Не удивительно, что Кристина была готова не останавливаться ни перед чем, лишь бы только письма не попали к ее мужу. Ни один мужчина, если он в здравом рассудке, не мог бы отделаться смехом от такого доказательства. Какими, же человеческими качествами обладал Виктор Моррисон, чтобы сочинить целую серию писем и подсунуть их девушке, которая никогда не была его возлюбленной?

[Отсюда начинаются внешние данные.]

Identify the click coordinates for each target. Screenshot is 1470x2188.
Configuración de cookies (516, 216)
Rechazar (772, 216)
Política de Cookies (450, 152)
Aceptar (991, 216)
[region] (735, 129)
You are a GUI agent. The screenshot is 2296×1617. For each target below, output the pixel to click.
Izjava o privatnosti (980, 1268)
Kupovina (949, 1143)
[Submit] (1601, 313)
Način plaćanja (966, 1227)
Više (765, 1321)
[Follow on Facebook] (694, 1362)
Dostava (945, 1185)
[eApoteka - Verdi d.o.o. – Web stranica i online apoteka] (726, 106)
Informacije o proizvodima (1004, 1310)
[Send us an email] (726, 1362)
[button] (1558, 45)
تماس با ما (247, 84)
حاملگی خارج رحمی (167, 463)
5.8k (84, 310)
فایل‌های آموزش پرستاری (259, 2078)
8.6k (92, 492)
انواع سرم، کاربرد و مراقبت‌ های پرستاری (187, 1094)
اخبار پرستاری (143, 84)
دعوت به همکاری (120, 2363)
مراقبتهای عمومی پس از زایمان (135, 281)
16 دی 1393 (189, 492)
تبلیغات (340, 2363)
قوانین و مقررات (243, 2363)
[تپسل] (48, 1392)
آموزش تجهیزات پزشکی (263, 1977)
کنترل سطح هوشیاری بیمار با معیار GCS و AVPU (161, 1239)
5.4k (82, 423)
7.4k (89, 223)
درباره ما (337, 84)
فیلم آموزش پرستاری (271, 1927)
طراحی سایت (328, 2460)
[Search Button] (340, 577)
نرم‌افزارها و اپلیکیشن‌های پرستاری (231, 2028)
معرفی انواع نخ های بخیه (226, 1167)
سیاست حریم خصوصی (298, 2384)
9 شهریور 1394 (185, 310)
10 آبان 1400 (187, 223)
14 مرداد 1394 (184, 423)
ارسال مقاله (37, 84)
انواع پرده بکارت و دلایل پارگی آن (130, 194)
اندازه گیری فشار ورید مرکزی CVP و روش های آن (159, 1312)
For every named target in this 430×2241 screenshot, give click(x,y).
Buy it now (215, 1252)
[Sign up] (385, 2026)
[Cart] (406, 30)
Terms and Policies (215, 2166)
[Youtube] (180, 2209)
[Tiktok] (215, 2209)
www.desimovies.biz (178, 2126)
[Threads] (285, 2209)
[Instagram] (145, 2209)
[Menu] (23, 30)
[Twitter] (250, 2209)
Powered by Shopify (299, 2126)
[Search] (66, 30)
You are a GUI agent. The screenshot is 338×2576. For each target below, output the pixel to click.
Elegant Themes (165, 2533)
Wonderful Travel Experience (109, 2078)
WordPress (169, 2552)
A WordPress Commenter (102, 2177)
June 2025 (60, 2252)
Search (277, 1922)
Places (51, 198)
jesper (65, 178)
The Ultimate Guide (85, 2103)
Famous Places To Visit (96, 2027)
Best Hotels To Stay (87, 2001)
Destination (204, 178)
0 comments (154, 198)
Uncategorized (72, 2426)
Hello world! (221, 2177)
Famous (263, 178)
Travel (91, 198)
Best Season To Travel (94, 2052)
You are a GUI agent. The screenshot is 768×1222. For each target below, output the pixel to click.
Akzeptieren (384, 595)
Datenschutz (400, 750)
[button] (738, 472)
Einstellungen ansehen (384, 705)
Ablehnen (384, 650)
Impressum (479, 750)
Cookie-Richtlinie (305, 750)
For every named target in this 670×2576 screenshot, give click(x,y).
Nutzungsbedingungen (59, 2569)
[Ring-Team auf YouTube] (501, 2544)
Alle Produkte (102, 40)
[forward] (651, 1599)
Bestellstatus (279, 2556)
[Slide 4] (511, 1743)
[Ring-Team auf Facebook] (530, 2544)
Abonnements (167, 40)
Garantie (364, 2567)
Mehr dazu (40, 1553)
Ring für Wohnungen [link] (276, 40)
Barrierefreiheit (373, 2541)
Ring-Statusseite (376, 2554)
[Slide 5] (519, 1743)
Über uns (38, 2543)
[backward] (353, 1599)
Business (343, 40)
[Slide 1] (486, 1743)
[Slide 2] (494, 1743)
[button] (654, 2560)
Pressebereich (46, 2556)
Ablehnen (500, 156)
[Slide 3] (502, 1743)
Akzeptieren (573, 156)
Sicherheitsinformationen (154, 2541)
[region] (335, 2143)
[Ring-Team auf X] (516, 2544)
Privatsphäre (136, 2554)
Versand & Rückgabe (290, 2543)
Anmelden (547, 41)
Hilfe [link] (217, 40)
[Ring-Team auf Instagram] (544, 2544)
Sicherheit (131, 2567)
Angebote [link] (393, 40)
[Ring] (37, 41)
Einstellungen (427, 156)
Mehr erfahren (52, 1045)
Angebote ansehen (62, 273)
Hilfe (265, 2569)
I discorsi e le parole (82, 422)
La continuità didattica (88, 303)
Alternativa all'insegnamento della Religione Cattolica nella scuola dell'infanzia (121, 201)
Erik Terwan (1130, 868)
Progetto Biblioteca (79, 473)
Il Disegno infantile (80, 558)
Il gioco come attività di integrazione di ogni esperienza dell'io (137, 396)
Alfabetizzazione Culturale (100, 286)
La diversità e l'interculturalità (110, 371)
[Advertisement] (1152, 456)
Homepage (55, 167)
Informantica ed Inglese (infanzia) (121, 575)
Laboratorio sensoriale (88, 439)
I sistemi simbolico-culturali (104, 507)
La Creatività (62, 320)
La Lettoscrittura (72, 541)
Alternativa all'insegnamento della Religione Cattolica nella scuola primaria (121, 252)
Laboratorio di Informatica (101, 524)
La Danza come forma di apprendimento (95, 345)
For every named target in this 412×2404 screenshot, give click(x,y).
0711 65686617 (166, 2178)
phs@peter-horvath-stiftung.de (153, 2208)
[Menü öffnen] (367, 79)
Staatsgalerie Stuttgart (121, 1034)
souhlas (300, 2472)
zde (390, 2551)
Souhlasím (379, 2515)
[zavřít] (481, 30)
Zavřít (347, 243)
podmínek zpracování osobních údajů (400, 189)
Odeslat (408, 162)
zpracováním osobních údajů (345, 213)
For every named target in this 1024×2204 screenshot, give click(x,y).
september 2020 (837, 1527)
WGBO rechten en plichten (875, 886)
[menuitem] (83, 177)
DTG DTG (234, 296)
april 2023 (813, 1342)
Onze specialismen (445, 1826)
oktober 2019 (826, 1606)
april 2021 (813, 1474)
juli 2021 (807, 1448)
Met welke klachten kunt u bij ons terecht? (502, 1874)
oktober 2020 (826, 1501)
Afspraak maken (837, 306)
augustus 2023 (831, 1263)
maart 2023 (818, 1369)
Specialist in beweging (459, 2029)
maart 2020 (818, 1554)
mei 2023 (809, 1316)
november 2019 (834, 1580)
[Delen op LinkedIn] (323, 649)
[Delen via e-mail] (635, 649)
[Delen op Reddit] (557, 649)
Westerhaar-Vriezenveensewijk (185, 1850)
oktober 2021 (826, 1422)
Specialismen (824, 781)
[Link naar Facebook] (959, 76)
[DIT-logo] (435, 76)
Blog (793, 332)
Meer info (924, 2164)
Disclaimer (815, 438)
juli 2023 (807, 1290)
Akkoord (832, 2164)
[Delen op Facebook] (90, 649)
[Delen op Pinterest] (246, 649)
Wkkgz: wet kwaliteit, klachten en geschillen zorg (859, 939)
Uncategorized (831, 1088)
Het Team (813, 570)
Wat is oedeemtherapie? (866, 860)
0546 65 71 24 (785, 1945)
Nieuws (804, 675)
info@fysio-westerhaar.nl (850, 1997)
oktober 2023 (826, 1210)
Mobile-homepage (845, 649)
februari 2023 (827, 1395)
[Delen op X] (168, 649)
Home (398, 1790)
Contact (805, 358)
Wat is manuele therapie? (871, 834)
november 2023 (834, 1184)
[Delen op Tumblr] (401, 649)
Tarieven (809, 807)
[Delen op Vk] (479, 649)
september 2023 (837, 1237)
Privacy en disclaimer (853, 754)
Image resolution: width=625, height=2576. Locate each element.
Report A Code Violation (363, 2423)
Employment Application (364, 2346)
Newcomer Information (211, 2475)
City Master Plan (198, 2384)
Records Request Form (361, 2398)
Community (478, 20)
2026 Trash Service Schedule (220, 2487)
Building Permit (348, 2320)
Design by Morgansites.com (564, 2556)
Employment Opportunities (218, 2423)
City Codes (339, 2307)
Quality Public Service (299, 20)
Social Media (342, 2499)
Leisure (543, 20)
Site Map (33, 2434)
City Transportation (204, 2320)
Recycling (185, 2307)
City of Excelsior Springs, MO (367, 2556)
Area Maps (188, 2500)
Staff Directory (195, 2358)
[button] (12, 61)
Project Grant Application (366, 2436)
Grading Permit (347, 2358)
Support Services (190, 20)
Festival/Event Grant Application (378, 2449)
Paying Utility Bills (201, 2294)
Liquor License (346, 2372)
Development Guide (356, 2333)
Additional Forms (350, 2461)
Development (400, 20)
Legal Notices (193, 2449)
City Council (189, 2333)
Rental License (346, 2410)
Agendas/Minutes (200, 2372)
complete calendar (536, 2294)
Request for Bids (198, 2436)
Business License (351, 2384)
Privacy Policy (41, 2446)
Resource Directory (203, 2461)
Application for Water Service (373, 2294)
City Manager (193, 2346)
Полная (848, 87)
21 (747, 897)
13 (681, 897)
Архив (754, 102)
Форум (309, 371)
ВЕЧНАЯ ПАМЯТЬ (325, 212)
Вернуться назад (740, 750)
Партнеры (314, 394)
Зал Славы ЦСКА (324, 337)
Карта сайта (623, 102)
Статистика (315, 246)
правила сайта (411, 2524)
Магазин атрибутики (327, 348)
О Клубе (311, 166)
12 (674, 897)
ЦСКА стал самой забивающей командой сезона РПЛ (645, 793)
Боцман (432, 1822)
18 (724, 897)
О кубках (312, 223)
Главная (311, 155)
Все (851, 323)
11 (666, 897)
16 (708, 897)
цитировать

Если Кристина не лгала ему, это была самая фантастическая интрига, с которой он когда-либо сталкивался.

В эту минуту он уже не был столь уверен в том, что Кристина говорила ему правду. Прежде, когда он вел другие дела, женщины ему часто лгали, но никогда еще он не выслушивал и не читал столь экстраординарного доказательства, как это.

Он взял в руки третий листок с чувством непреодолимого отвращения.

"Четверг, вечер. Милая,

как чудесно было услышать сегодня по телефону твой родной голос, но я не осмелился высказать все, что было у меня на душе.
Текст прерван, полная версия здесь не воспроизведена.